→ **Task description**
Drop every picture and give the entries back exactly.

[Collected data entries]
Content starts

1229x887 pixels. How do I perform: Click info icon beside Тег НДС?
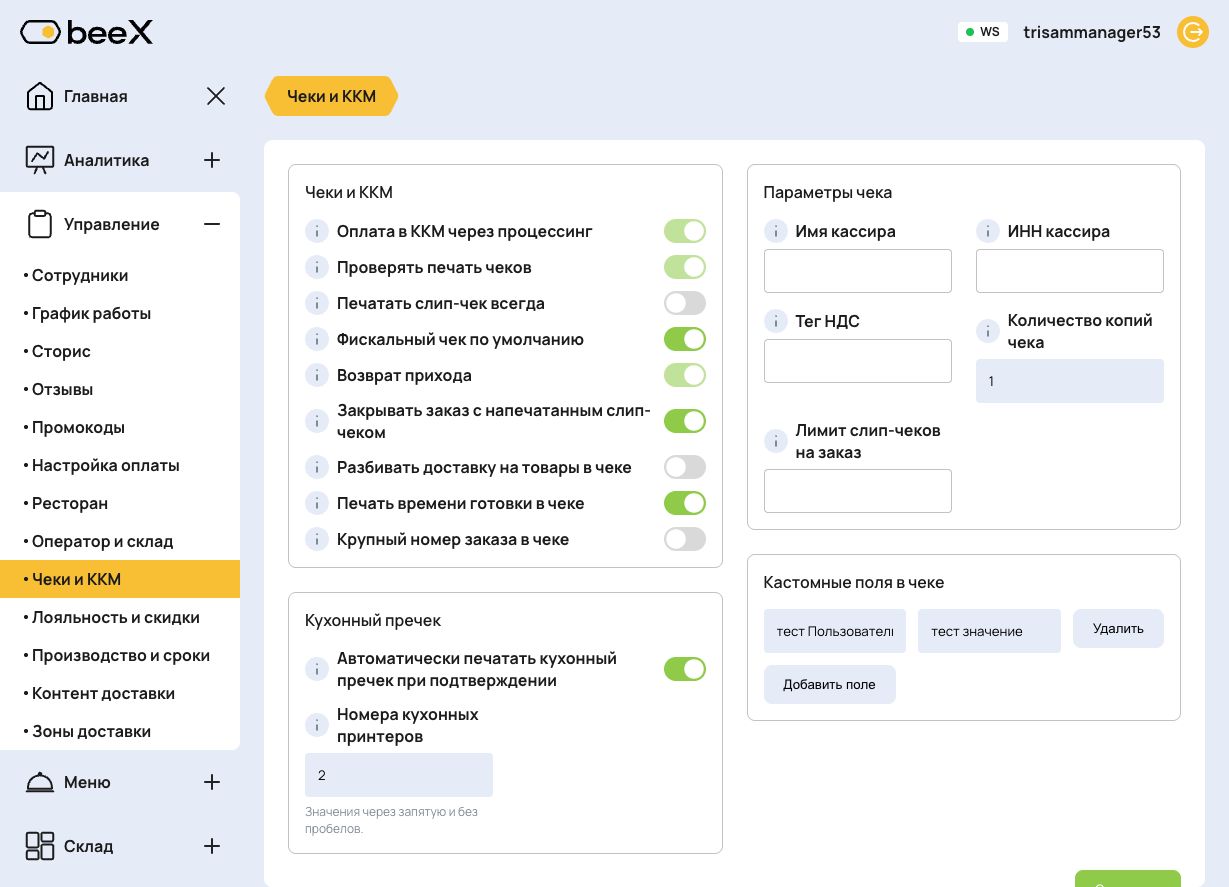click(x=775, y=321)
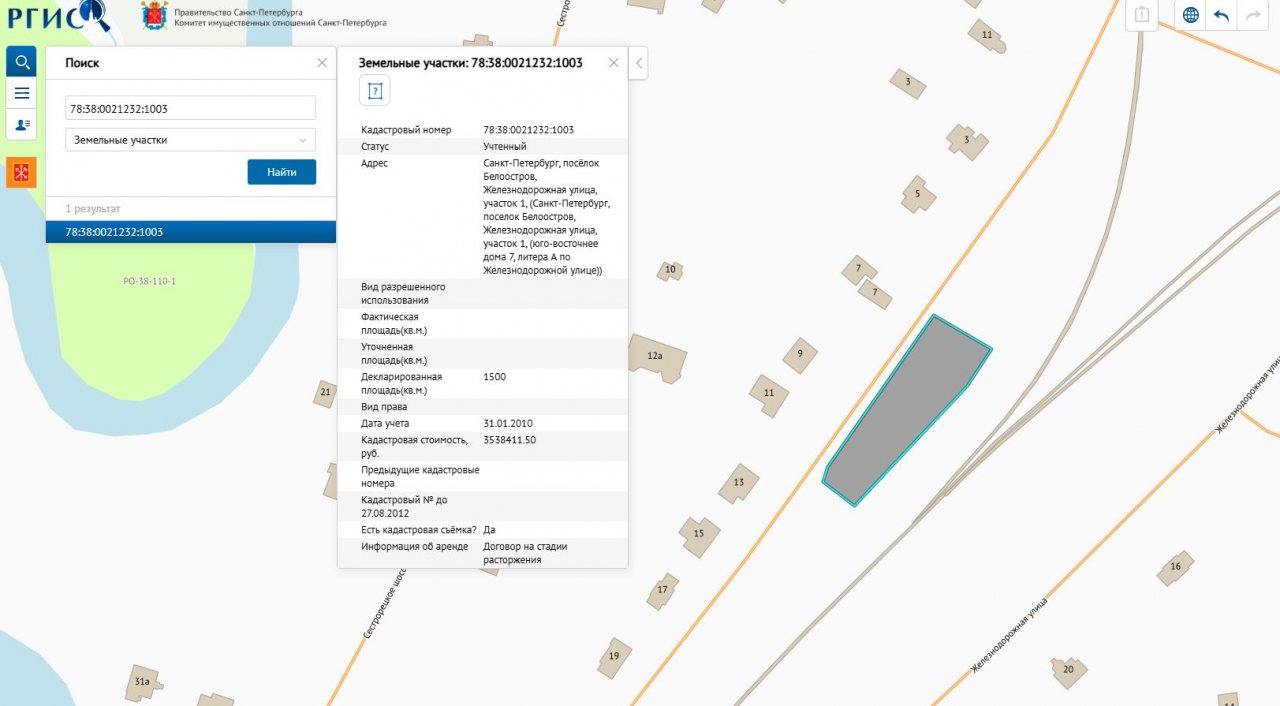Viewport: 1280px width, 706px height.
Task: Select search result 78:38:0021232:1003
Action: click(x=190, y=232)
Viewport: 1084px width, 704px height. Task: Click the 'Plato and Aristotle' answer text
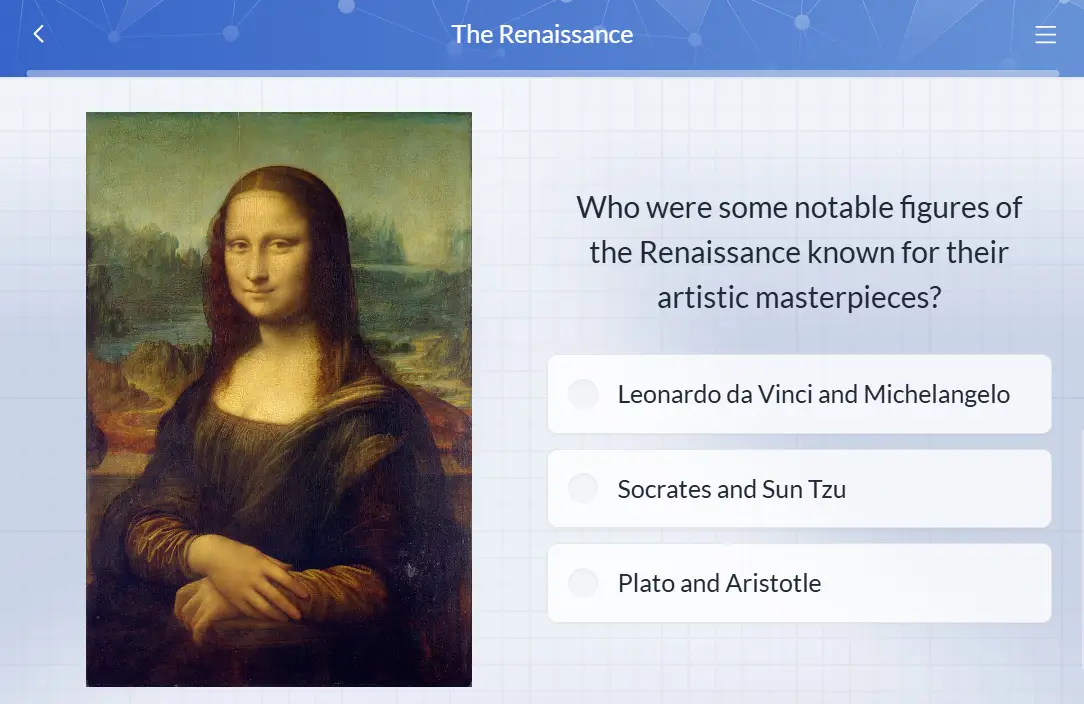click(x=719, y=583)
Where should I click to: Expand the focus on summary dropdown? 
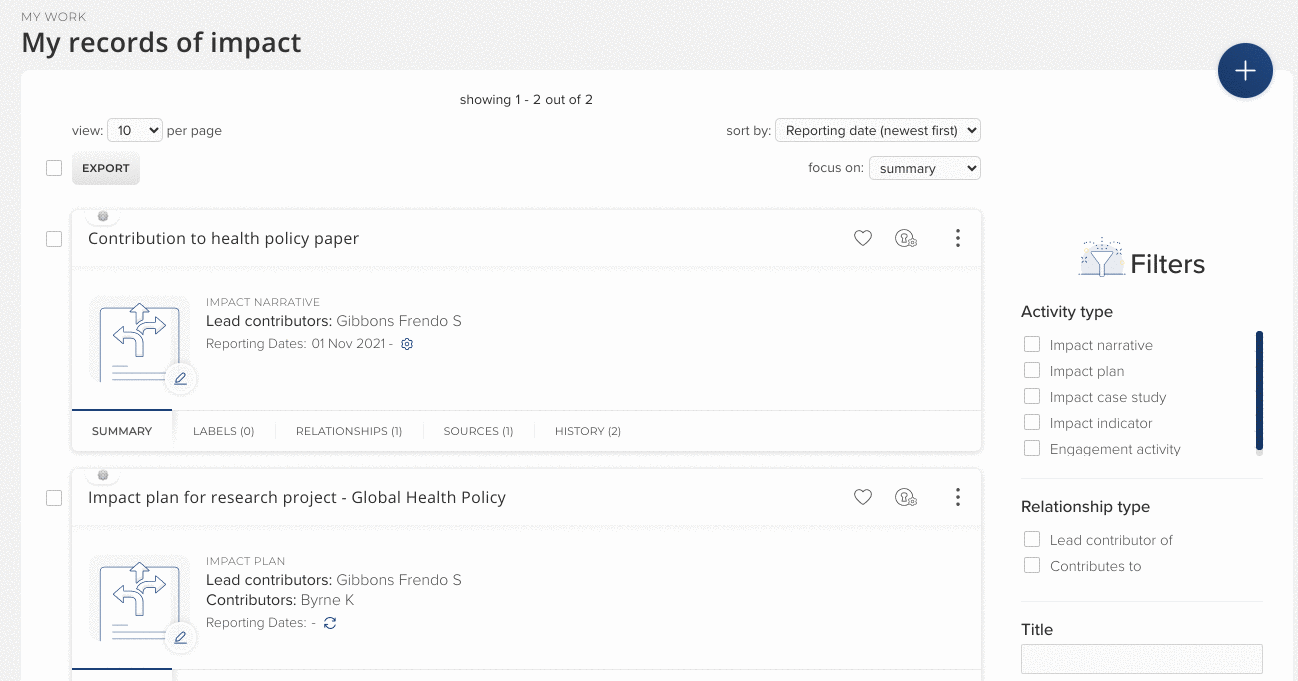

Content ends

→ **Written solution**
1229x887 pixels. How do I perform: Click info icon beside Тег НДС?
click(x=775, y=321)
Viewport: 1280px width, 706px height.
Task: Select search result 78:38:0021232:1003
Action: click(x=190, y=232)
Viewport: 1084px width, 704px height. Task: Click the 'Plato and Aristotle' answer text
click(x=719, y=583)
Where should I click to: Expand the focus on summary dropdown? 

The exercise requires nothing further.